Todd GilbertDelegate Todd Gilbert represents the 15th district in the Virginia House of Delegates; it includes all of Page and Shenandoah Counties and portions of Warren and Rockingham Counties. He was first elected to the House in 2005. In 2018, Delegate Gilbert was elected Majority Leader of the House of Delegates. Delegate Gilbert is a member of the Courts of Justice Committee, the Rules Committee, and serves as the Vice-Chairman of the House General Laws Committee. He also serves on the Virginia State Crime Commission, which helps to study and direct polices on public safety throughout Virginia and he is the Chairman of the House Criminal Law Subcommittee.

Delegate Gilbert has received numerous awards and distinctions during his tenure in the House of Delegates including the Virginia YMCA’s “Service to Youth Award” for his annual work with their Model General Assembly in Richmond. In 2013, he was named the Family Foundation’s “Legislator of the Year” for his work in promoting family values and religious freedom in Virginia. The Virginia Association of Commonwealth’s Attorneys also awarded Gilbert their inaugural “Champion of Justice Award” for his extensive work in public safety policy. Both the Virginia Association of Chiefs of Police and the Virginia State Police Association have honored Gilbert with their “Legislator of the Year” Award. The American Conservative Union also named him a “Defender of Liberty” for his 100% conservative voting record during the legislative session.
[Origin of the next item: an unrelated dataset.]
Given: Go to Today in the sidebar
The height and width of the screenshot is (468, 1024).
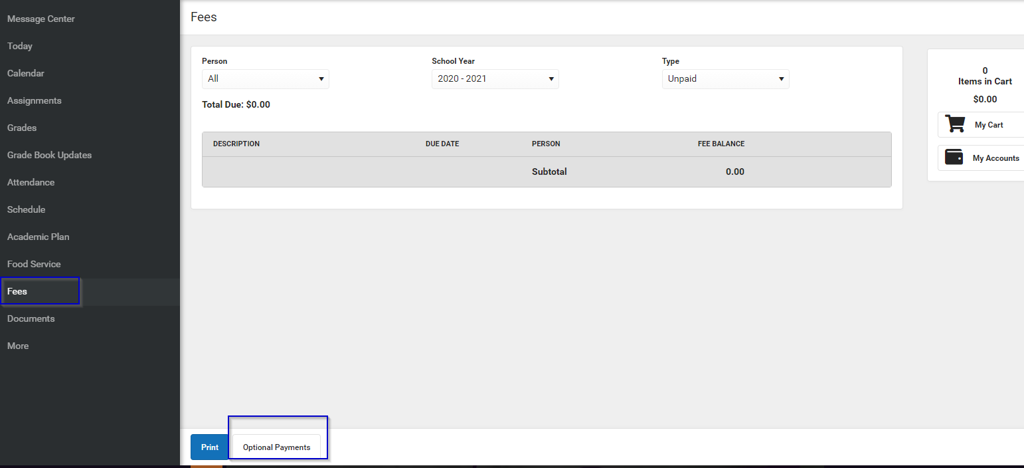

Finally, in 2017, Gilbert was named a “Legislator of the Year” by the Virginia Chamber of Commerce for his years of work as a pro-business leader.

Prior to his election to the House of Delegates, Delegate Gilbert began his career as a full-time prosecutor. His first job was with the Office of the Commonwealth’s Attorney for the City of Lynchburg, where he was a member of the Violent Crime Prosecution Team. In 1999, he was fortunate to be able to return home and work in the Office of the Commonwealth’s Attorney for Shenandoah County for six years where he was lead prosecutor in a number of major cases. After his election to the House, Gilbert worked for several years as a prosecutor in both the Warren County and Frederick County Commonwealth’s Attorneys Offices. He has taught the art of trial advocacy to fellow prosecutors at the Commonwealth’s Attorneys’ annual trial advocacy school. Taking advantage of his experience in Virginia’s criminal justice system, Gilbert’s primary legislative focus is public safety.

Gilbert is a 1989 graduate of Central High School of Woodstock, where he served as student body president and played three varsity sports. He attended the University of Virginia, where he earned a bachelor’s degree in Government in 1993. While at UVA, he was a legislative intern in the Capitol Hill office of then U.S. Representative George Allen. Upon graduation, he attended the Southern Methodist University School of Law, where he earned his law degree in 1996 and also led the student body as president of the Student Bar Association. While at SMU Law, Gilbert won the school’s annual mock trial competition and participated on the school’s competitive mock trial team.

When not in Richmond for the legislative session, Delegate Gilbert now works in a private law practice. He is a member of the First Baptist Church of Woodstock.

Todd is married to the lovely and talented Jennifer Wishon Gilbert, and in 2017 they were blessed with a son.  Jennifer is a broadcast journalist who is currently the White House Correspondent for CBN News. Jennifer covers the President and national politics in Washington, D.C. The Gilberts live on a small farm outside of Mount Jackson, Virginia.